Flying werewolves! It fit, and seemed cooler than flying monkeys.

Enemy Lover pairs an old-fashioned, powerful Alpha Draicon werewolf with a young, hip woman who is his very reluctant destined mate, Damian is a protective, aggressive Alpha who would give his life for his pack and especially for Jamie, his mate. He’s sexy and dynamic, but as overpowering as he is, she is equally strong.

Jamie tried killing Damian with a poison kiss because she believes he murdered her brother. She also happens to be a computer geek who is into World of Warcraft and she’s dying of a spell turning her into stone. Damian is faced with searching through New Orleans to find an ancient book of magick to save her life, figuring out what Jamie means when she calls him an “uber Alpha” and fighting the Morphs, the enemy that want them both dead.

Then he finds out she’s got a whole boatload full of psi powers he’s never before encountered. What’s an Alpha to do, let alone an “uber” Alpha?

When I created the Draicon werewolves for my first Nocturne, The Empath, I decided to have them search for their destined mates, who contained the missing half of their magick. They needed an enemy to fight, so I invented the Morphs, former Draicon who turned evil by killing a relative to gain power. Morphs can shapeshift into any animal or insect form. In Enemy Lover, they shift into a swarm of hornets to attack Jamie and Damian.

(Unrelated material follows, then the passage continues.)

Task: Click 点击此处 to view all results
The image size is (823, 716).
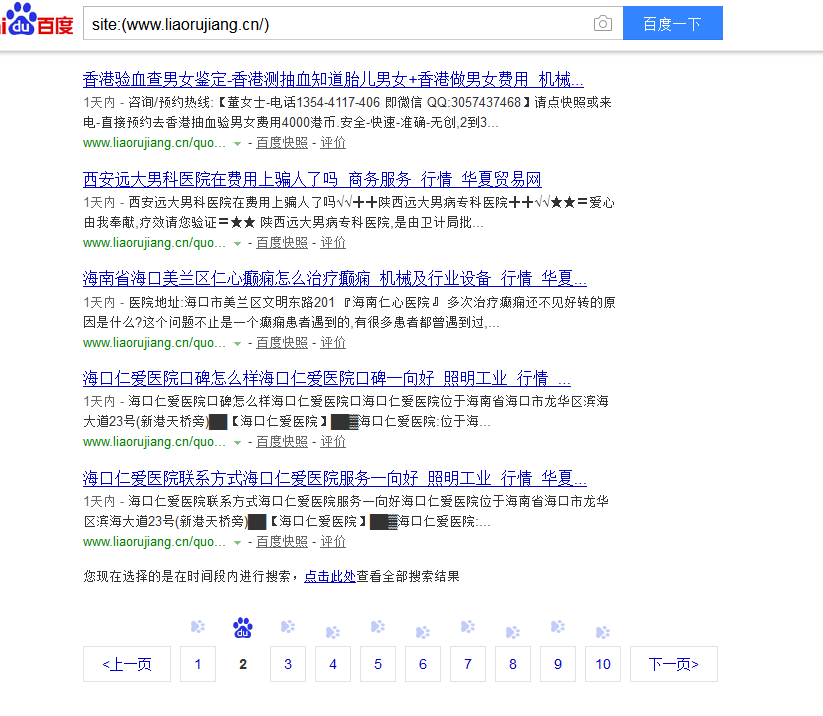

But for Enemy Lover, I wanted the Draicon to have a more powerful weapon in the Morph war. Jamie possesses the ability to become that weapon, which is ironic because she regards all Draicon as her enemy, especially Damian. Damian must convince her to trust him, and gently coax her into becoming his lover and his mate. It’s a challenge he never anticipated, especially when he discovers she can turn him into a flying werewolf. Jamie gradually turns to him, enlisting his help in harnessing the magick she’s longed for all her life. Yet the use of her new powers expedites the stone spell, changing Jamie’s internal organs into granite and turning her hair and nails gray. Damian and Jamie must race against time to find the magick book before Jamie is forever turned into stone.

Each of my Nocturne books can be read alone, even though they are connected. I hope you enjoy Damian and Jamie’s story of courage, strength and how two strong-willed individuals learn to set aside the past to forge new beginnings formed from love and understanding. You can read an excerpt of Enemy Lover on my website, http://www.bonnievanak.com. Happy reading!

P.S. An interesting bit of trivia — part of Enemy Lover was written on location in the French Quarter at the Hotel Provincial. The hotel, a former Confederate hospital, was recently named one of the top ten best haunted hotels by AOL Travel. Maids have reported seeing bloodstained sheets appear and vanish. I didn’t see any ghosts, bloodstained sheets, or even flying werewolves while staying there. However, I did have a great view of the Ursuline Convent from the bathroom window. The convent is rumored to be haunted as well. That particular ghost story inspired a funny scene in Enemy Lover.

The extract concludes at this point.